# Task set:
**A)** Reproduce the RISC-V megacluster article word for word, starting at "While the CH32V" and ending at "one last CH32V203.".
**B)** Carry on the RISC-V megacluster article from the point where it stops.

# Given passage:
256-Core RISC-V Megacluster

Supercomputers are always an impressive sight to behold, but also completely unobtainable for the ordinary person. But what if that wasn’t the case? [bitluni] shows us how it’s done with his 256-core RISC-V megacluster.

While the CH32V family of microcontrollers it’s based on aren’t nearly as powerful as what you’d traditionally find in a supercomputer, [bitluni] does use them to demonstrate a property of supercomputers: many, many cores doing the same task in parallel.

To recap our previous coverage, a single “supercluster” is made from 16 CH32V003 microcontrollers connected to each other with an 8-bit bus, with an LED on each and the remaining pins to an I/O expander. The megacluster is in turn made from 16 of these superclusters, which are put in pairs on 8 “blades” with a CH32V203 per square as a bridge between the supercluster and the main 8-bit bus of the megacluster, controlled by one last CH32V203.

# Data:
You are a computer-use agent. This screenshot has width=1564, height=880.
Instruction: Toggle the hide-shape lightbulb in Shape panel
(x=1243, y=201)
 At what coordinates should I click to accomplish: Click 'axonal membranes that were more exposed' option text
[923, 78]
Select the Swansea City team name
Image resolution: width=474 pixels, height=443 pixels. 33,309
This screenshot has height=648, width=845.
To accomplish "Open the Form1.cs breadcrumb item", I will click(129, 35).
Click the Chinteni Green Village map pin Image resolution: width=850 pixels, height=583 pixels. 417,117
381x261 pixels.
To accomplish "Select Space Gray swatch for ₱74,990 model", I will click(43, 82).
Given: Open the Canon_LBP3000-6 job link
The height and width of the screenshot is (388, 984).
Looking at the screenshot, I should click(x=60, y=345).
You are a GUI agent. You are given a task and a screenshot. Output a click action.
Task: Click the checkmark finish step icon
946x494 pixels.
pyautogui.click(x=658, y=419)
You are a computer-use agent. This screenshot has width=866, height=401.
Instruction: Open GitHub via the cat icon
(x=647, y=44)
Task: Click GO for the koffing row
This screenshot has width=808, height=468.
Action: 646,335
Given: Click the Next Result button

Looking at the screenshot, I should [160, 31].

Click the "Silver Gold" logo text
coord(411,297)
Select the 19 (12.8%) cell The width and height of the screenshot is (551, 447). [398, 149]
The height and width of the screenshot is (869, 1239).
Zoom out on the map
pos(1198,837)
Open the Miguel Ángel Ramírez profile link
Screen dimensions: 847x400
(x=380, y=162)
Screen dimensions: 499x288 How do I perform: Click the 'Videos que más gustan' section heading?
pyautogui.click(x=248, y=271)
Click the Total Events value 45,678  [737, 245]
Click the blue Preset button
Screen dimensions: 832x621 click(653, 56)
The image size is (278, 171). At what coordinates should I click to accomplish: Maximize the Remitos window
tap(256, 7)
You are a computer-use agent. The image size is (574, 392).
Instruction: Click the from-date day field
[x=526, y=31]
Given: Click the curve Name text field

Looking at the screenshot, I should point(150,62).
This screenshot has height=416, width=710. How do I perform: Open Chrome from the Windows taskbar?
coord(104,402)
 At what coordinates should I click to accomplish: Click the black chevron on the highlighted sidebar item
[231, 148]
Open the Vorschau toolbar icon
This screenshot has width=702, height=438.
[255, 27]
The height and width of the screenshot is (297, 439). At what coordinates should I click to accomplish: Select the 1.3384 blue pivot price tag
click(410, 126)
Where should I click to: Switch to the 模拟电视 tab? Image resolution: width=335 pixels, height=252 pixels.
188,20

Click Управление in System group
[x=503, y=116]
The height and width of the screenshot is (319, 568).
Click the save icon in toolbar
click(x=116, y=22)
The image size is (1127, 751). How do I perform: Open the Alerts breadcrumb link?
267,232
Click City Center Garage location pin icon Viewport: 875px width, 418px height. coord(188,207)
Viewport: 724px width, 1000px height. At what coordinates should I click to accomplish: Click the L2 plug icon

# Set of answers:
**A)**
While the CH32V family of microcontrollers it’s based on aren’t nearly as powerful as what you’d traditionally find in a supercomputer, [bitluni] does use them to demonstrate a property of supercomputers: many, many cores doing the same task in parallel.

To recap our previous coverage, a single “supercluster” is made from 16 CH32V003 microcontrollers connected to each other with an 8-bit bus, with an LED on each and the remaining pins to an I/O expander. The megacluster is in turn made from 16 of these superclusters, which are put in pairs on 8 “blades” with a CH32V203 per square as a bridge between the supercluster and the main 8-bit bus of the megacluster, controlled by one last CH32V203.

**B)**
[bitluni] goes into detail about designing PCBs that break KiCad, managing an overcrowded bus with 16 participants, culminating in a mesmerizing showcase of blinking LEDs showing that RC oscillators aren’t all that accurate.

16 thoughts on “256-Core RISC-V Megacluster

  1. Just in case anybody else is wonder what are the ballpark specs of the components used.

    Qingke V4B, up to 144MHz system clock frequency.
    Single-cycle multiplication and hardware division.
    20KB SRAM, 64KB Flash. (maybe up to 64K SRAM for some variant)

    QingKe 32-bit RISC-V2A processor, supporting 2 levels of interrupt nesting
    Maximum 48MHz system main frequency
    2KB SRAM, 16KB Flash

    While not amazing specs, it might but fun to does off the old Occam skills. Although not sure what is the current of state of RISC-V Occam compilers.

  2. Hmm .. it is probably about the price:
    >Qingke V4B, up to 144MHz system clock frequency.
    I found ~1.5$ per MCU

    QingKe 32-bit RISC-V2A processor,
    10 cent ?

    And to investigate the multicore principles it is probably better to have as much cores as possible.

  3. Make it calculate Mandelbrots in real time! Make it a fight against Steve Ciarcia’s Mandelbrot Machine. :)


    I always found Steve’s Mandelbrot Machine a great introduction into multiprocessing.

    These kind of things are basically educational, so the next challenge would be to teach people how they can write applications for these kind of computers.

    Mandelbrot/fractals, traffic simulation, fluid dynamics, any task that can be massively parallelized.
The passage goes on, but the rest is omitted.